| Temat: Dylan Sharpe Wto Lut 18, 2014 8:32 pm | |
| Dylan "Danny" SharpeJustin TimberlakeIMIĘ: Dylan NAZWISKO: Sharpe DATA URODZENIA: 30.01.2253 r. MIEJSCE ZAMIESZKANIA: KOLC ZAJĘCIE: obecnie brak stałego - Billie Sharpe - matka zastępcza. - Alexander Sharpe - ojciec zastępczy. Z dzieciństwa wiele nie pamiętał. Może urywki, jakieś przerywane wizje siebie w sierocińcu, potem przechodzenie z rąk do rąk, jak jakiś towar do wymiany. Myślał wtedy, że go oceniali. Jak inaczej nazwać to czego doświadczył? Małe dziecięce ślepia spoglądały na innych z niedowierzaniem i ciekawością. Musiał się dobrze prezentować, inaczej pozamiatane. On miał przecież niespełna.. trzy, cztery latka kiedy go zabrali? Został adoptowany przez młodą parę, która nie mogła mieć własnego dziecka. Początkowo zastanawiali się nad dzieckiem młodszym. Takim, któremu z łatwością można było wmówić, że dojrzewał i wyszedł z łona kobiety nazywanej przezeń matką. Cudownym zrządzeniem losu zlitowali się nad Dylanem i od tej pory wszystko miało stawać się coraz lepsze... Zawsze uważał, że historia takich jak on nie jest i nigdy ciekawa nie będzie.
Nie trudno było sobie wyobrazić, że były jakieś problemy z zaakceptowaniem Dylana w rodzinie. W pełni tego słowa znaczeniu. Chłopczyk miał jednak jakiś dar zjednywania sobie ludzi, w miarę jak zaczął się uczyć, zapisywany na kolejne kursy i zajęcia prywatne, popychany przez matkę do kolejnych zajęć, stał się nie tylko jej ulubieńcem ale coraz częstszym tematem nad wyraz pochwalnych rozmów zarówno jednej jak i drugiej rodziny matki i ojca. W spadku miał dostać kasyno. Wielkie, piękne, pełne przepychu. Pomagał dziadkowi w prowadzeniu lokalem od kiedy pamiętał, ojciec prędko utorował sobie drogę w pozycjach rządowych. To ich pewnie zgubiło, chociaż Alexander próbował przejść na stronę opozycji. Z małym skutkiem. Dylan miał szczególny kontakt z matką, która umarła podczas rebelii zabita przez rewolucjonistów.

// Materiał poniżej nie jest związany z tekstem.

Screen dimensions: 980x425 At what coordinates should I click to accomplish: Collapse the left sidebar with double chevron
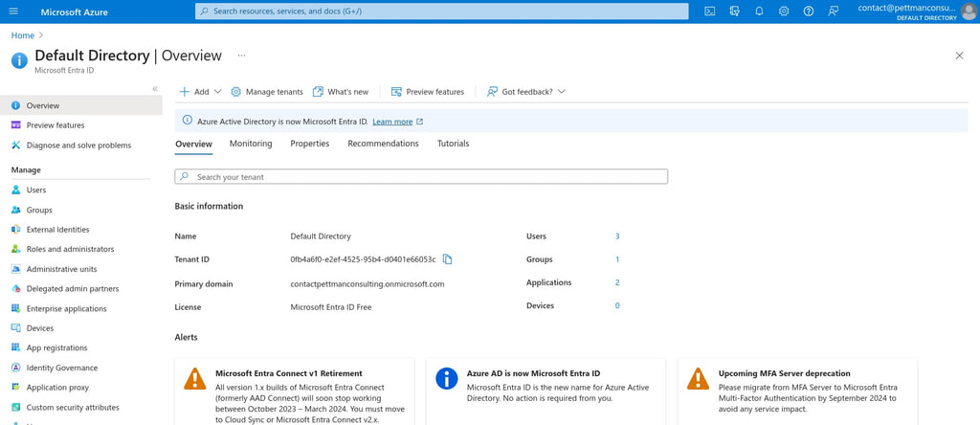155,89
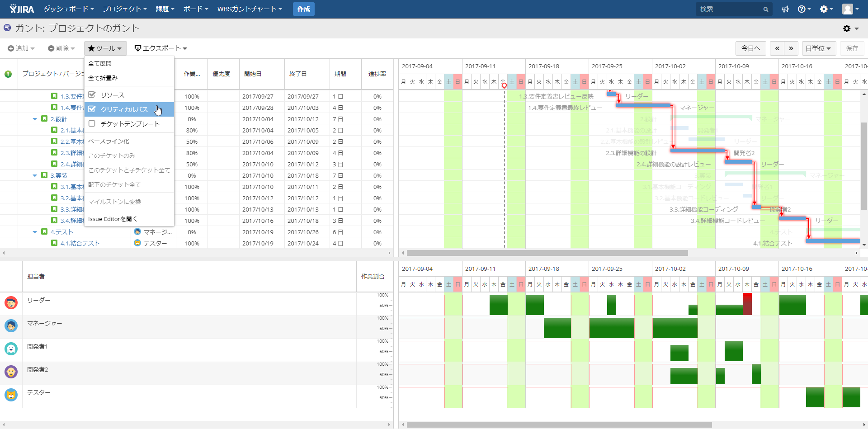Viewport: 868px width, 429px height.
Task: Click the search input field
Action: (x=729, y=9)
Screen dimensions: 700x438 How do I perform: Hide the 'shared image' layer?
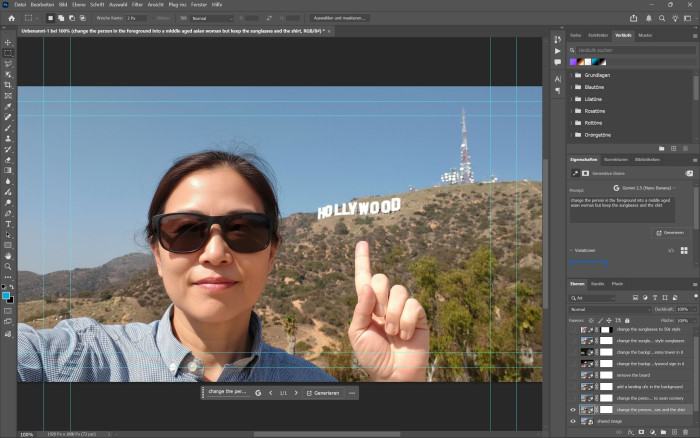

Nie miał wyjścia, musiał się podporządkować. Jak ci wszyscy inni, którzy razem z nim zostali wcieleni do KOLCa. Kto myśli, że taki stan rzeczy utrzyma się na dłużej, jest po prostu naiwnym głupcem. Prędzej czy później musiał powstać jakiś ruch oporu, czy w postaci grupy czy jednostki zbuntowanej. Dylan należał do kategorii drugiej, chociaż tak naprawdę nigdy się nie kategoryzował. Pozostawał za linią działając tylko dla siebie. Nie miał celu, nie miał kogoś dla kogo mógłby to wszystko ciągnąć do momentu aż nie pojawiła się ta dziewczyna, której pomagał. Do czasu. Zawsze towarzyszył mu zmysł przetrwania. Cholerne szczęście i talent do wychodzenia z tarapatów. Na początku miał dobrą robotę, w KOLCu jako ktoś mało znany, niczym się nie wyróżniający. Nocą? Poza "domem" wymykał się w miejsca, które zostały zakazane. Samo przebywanie w nim, a co dopiero branie udziału w nielegalnych walkach na pieniądze, mogło skutkować wypadnięciem z gry prosto w ręce Strażników. Musisz dobrze się bić, szybko biegać i umiejętnie kłamać żeby związać jakoś koniec końcem. A ostry język, niestety, często pakował Dylana w tarapaty. Niedawno został "zauważony" przez Barthomolewa, twierdząc, że nada się do jego planu.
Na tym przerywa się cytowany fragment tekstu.